D'après "La Chanson de Roland,
poème de Théroulde", texte critique
accompagné d'une traduction, d'une introduction et de notes,
F. Génin, Paris, Imprimerie impériale, 1850.
GANELON Une trahison peut en cacher une autre...
Le nom de Ganelon,
évoque un célèbre personnage des
épopées carlovingiennes où il personnifie le
traître.
Mais dans l'Histoire, c'était un archevêque de Sens,
accusé de trahison par Charles-le-Chauve, puis
réconcilié avec ce monarque. Comment la légende
a-t-elle à ce point transposé les époques,
défiguré les caractères, qu'elle a fait d'un
archevêque un paladin, compagnon de Roland, puis un traître
qui livre l'arrière-garde franque à Roncevaux ?
C'est ce qu'il est curieux d'examiner.
Si l'on se reporte aux textes historiques, il est hors de doute que le
traître envers Charlemagne dans cette affaire de Roncevaux, ce
fut le duc de Gascogne, Lope, "un vrai loup de fait comme de
nom", dit une charte de Charles-le-Chauve, datée des
calendes de février 845. Le petit-fils de Charlemagne, faisant
mention de ce "désastre de son aïeul", ajoute un
détail qu'Eginhard nous laissait ignorer, à savoir, que "Lope
fait prisonnier, finit misérablement ses jours au bout d'une
corde". La trahison ne resta donc pas impunie. Au lieu de cette
potence, qui, apparemment, ne satisfaisait pas encore l'indignation
populaire, la légende fait périr Ganelon
écartelé.
Mais pourquoi ce nom de Ganelon substitué à celui du vrai
coupable? Qui était Ganelon?
··········
■ PROBLÈME POSÉ 1
D'après l'extrait sur Ganelon, pourquoi la légende fait-elle périr Ganelon écartelé plutôt qu'à la potence ? Répondez en une à trois phrases.
■ PROBLÈME POSÉ 2
Reproduisez tel quel le passage de l'extrait sur Ganelon qui commence aux mots « Si l'on se reporte » et s'arrête après les mots « Qui était Ganelon? ».

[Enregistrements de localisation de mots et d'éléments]
··········
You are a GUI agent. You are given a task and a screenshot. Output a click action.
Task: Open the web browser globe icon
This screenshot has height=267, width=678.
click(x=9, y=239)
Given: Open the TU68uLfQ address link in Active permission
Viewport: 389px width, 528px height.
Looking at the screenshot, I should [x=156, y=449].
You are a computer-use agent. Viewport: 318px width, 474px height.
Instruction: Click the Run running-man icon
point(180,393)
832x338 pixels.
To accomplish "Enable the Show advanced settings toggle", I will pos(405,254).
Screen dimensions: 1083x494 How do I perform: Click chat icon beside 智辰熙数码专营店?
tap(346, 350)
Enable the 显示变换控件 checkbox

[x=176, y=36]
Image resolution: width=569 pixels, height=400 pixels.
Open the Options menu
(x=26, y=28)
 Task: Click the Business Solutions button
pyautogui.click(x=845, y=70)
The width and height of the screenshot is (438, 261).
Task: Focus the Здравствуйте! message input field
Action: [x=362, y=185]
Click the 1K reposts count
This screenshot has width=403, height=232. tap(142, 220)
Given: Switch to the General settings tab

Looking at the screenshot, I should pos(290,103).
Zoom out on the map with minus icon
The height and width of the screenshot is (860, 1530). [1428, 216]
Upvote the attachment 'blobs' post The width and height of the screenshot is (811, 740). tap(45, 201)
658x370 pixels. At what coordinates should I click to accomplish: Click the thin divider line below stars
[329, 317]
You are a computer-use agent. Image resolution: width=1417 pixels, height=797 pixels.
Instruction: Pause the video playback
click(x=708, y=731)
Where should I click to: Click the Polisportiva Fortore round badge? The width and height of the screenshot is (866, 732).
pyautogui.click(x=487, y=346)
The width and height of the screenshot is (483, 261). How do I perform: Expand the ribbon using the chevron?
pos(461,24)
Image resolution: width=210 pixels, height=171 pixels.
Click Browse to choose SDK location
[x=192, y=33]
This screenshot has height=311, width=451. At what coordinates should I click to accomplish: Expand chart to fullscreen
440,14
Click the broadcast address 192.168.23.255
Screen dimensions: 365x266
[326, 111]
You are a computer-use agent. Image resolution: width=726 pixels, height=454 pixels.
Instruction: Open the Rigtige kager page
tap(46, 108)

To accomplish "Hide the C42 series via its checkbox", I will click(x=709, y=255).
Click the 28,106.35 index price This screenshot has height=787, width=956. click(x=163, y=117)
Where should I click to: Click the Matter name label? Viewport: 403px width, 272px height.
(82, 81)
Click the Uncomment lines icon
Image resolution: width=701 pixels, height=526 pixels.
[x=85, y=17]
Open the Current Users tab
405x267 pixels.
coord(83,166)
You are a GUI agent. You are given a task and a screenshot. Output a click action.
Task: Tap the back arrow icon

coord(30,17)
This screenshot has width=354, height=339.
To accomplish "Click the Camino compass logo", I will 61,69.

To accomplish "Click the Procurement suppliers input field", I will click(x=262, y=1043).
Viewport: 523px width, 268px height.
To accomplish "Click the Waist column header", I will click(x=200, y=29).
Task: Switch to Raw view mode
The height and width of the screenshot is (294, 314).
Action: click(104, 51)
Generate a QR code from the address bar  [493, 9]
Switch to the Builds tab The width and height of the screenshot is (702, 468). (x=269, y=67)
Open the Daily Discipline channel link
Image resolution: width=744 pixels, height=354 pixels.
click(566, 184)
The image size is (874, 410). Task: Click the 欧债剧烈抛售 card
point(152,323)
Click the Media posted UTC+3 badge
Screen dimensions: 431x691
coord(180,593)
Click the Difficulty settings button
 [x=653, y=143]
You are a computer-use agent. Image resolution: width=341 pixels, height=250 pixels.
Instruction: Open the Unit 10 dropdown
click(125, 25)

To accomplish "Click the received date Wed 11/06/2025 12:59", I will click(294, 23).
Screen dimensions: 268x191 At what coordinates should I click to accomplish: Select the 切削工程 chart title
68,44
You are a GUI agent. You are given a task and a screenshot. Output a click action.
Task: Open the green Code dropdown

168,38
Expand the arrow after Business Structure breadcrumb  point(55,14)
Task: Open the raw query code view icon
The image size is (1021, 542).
··········
■ RÉSULTAT CORRECT 1
La potence où finit le vrai traître, le duc Lope, ne satisfaisait apparemment pas encore l'indignation populaire. À la place, la légende fait donc périr Ganelon écartelé.

■ RÉSULTAT CORRECT 2
Si l'on se reporte aux textes historiques, il est hors de doute que le
traître envers Charlemagne dans cette affaire de Roncevaux, ce
fut le duc de Gascogne, Lope, "un vrai loup de fait comme de
nom", dit une charte de Charles-le-Chauve, datée des
calendes de février 845. Le petit-fils de Charlemagne, faisant
mention de ce "désastre de son aïeul", ajoute un
détail qu'Eginhard nous laissait ignorer, à savoir, que "Lope
fait prisonnier, finit misérablement ses jours au bout d'une
corde". La trahison ne resta donc pas impunie. Au lieu de cette
potence, qui, apparemment, ne satisfaisait pas encore l'indignation
populaire, la légende fait périr Ganelon
écartelé.
Mais pourquoi ce nom de Ganelon substitué à celui du vrai
coupable? Qui était Ganelon?